**Work request:** Output exactly the lines from the one holding "This screenshot has width=937, height=580." through the final line of the entries.
==*==
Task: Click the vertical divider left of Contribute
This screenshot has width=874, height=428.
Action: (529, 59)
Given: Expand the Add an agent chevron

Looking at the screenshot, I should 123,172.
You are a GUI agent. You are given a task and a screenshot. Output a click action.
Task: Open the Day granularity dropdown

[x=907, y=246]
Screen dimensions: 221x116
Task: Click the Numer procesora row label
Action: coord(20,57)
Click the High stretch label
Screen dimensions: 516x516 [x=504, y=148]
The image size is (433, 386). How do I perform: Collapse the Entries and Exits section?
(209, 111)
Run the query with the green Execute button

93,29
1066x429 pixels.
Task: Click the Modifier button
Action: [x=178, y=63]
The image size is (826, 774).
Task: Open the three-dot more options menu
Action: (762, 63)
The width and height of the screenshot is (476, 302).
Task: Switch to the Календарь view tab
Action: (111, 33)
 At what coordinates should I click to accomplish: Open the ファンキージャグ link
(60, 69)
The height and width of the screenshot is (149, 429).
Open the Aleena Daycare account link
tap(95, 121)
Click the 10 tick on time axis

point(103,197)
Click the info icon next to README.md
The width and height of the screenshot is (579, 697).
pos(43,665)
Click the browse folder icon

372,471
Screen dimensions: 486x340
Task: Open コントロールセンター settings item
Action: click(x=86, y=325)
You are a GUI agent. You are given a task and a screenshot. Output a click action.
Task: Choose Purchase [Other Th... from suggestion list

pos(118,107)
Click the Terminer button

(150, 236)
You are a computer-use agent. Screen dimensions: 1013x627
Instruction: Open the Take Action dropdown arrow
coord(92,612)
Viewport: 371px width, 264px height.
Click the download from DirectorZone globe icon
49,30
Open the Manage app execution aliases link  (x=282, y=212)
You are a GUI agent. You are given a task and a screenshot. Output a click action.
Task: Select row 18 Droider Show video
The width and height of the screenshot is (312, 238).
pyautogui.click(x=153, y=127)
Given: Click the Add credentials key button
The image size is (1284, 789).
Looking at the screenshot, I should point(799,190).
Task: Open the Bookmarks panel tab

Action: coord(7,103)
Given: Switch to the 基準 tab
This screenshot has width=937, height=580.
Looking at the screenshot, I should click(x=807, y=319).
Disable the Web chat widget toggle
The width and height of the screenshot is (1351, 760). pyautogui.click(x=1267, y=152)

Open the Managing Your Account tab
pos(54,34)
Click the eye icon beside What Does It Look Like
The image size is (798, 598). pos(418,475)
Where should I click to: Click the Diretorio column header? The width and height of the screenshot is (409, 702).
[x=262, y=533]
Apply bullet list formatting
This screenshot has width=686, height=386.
==*==
**Solved problem:**
This screenshot has width=937, height=580.
Looking at the screenshot, I should click(x=807, y=319).
Disable the Web chat widget toggle
The width and height of the screenshot is (1351, 760). pyautogui.click(x=1267, y=152)

Open the Managing Your Account tab
pos(54,34)
Click the eye icon beside What Does It Look Like
The image size is (798, 598). pos(418,475)
Where should I click to: Click the Diretorio column header? The width and height of the screenshot is (409, 702).
[x=262, y=533]
Apply bullet list formatting
This screenshot has width=686, height=386.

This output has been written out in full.